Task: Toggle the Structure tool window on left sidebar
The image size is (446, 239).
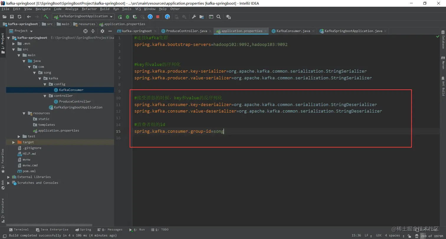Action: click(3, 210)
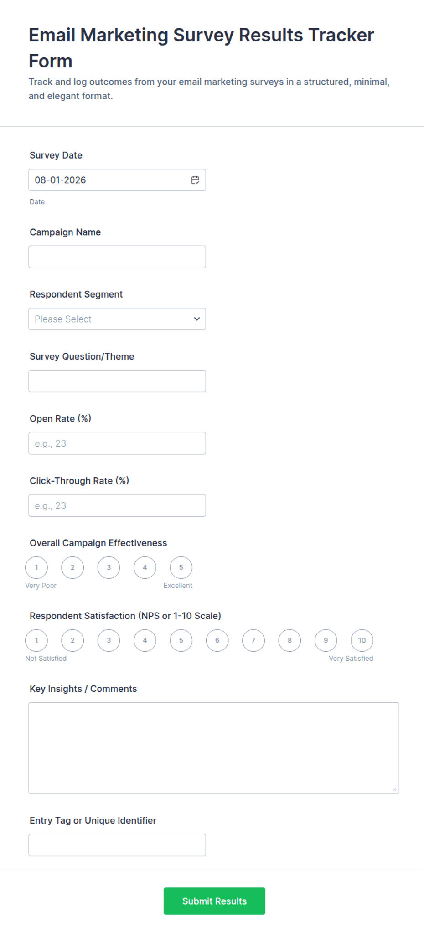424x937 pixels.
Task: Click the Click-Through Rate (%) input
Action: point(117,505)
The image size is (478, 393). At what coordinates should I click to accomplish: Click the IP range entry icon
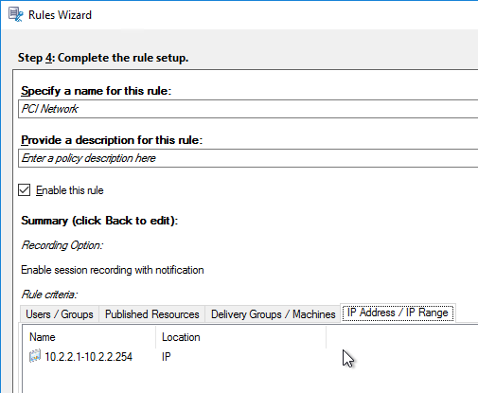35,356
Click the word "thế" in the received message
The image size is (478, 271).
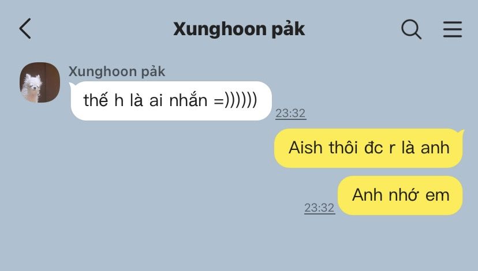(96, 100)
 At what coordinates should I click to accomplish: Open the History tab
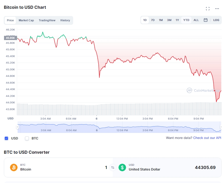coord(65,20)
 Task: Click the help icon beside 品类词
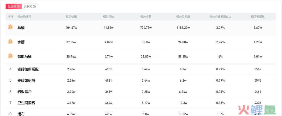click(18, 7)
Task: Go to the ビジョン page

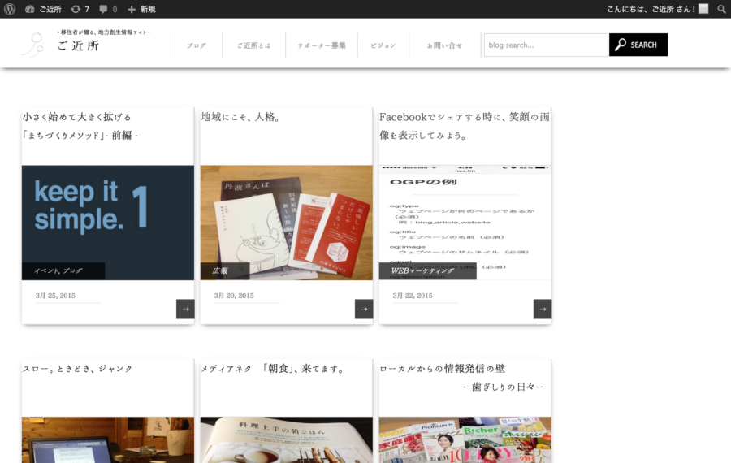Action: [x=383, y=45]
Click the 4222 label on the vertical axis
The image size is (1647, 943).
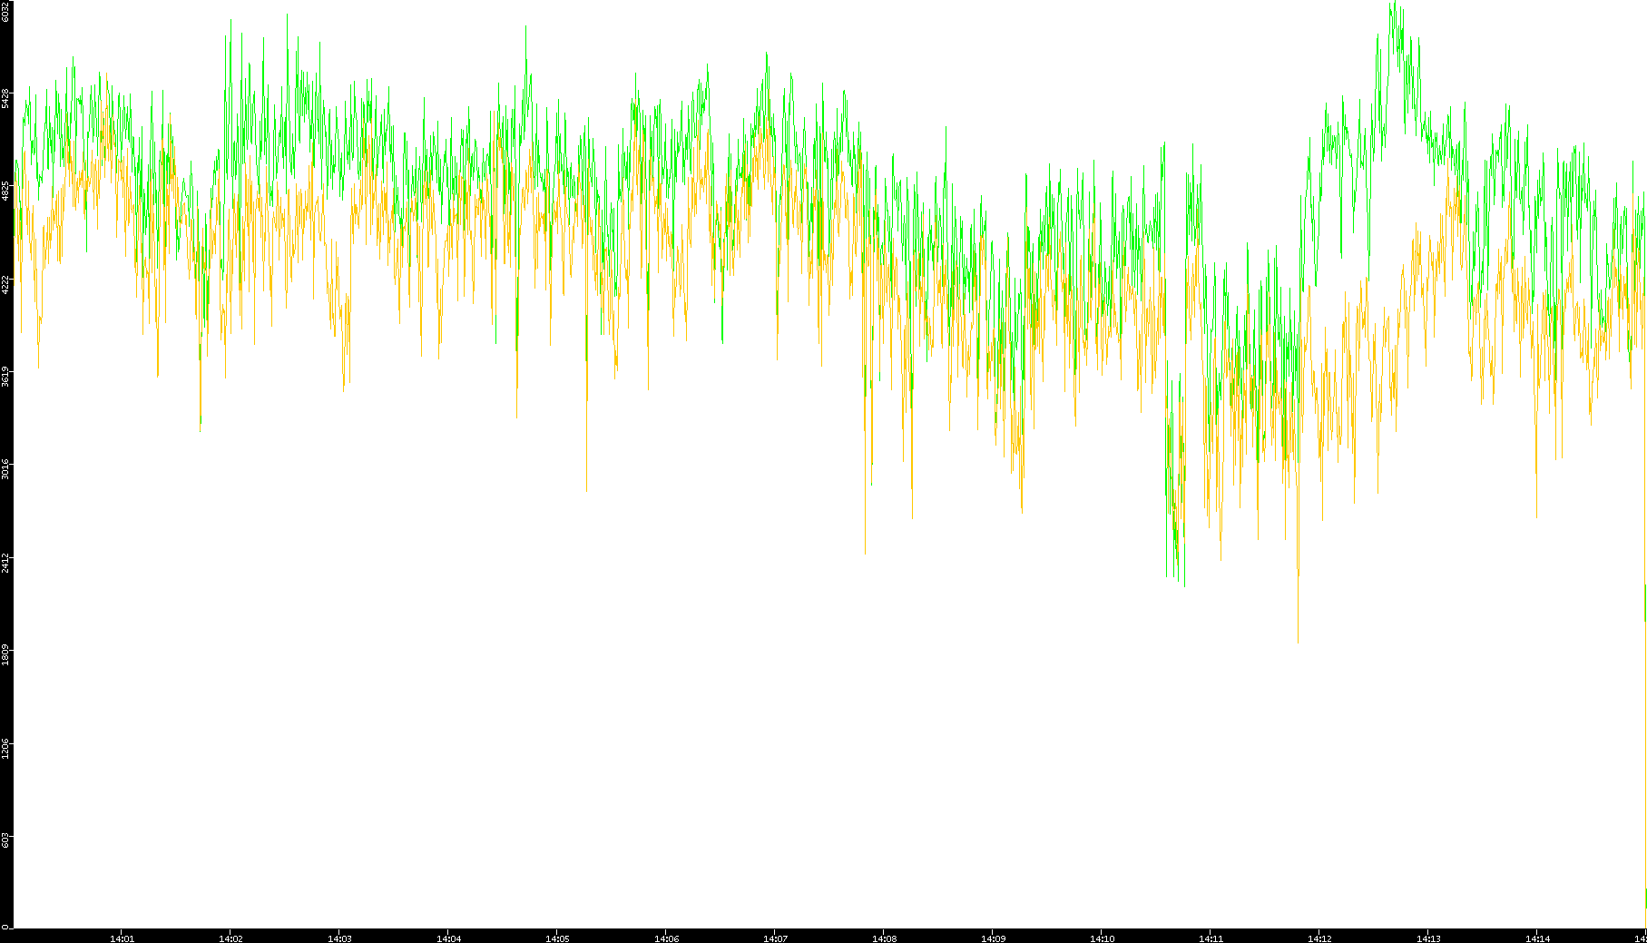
--------
- Given exercise: Repeat all of the entries above word for word, leaving out the pictures.

- Task result:
Task: Toggle the Structure tool window on left sidebar
The image size is (446, 239).
Action: click(3, 210)
424x937 pixels.
Task: Click the Click-Through Rate (%) input
Action: point(117,505)
The image size is (478, 393). At what coordinates should I click to accomplish: Click the IP range entry icon
35,356
Click the word "thế" in the received message
The image size is (478, 271).
(96, 100)
 At what coordinates should I click to accomplish: Open the History tab
coord(65,20)
 Task: Click the help icon beside 品类词
click(18, 7)
Task: Go to the ビジョン page

Action: [x=383, y=45]
Click the 4222 label on the vertical axis
The image size is (1647, 943).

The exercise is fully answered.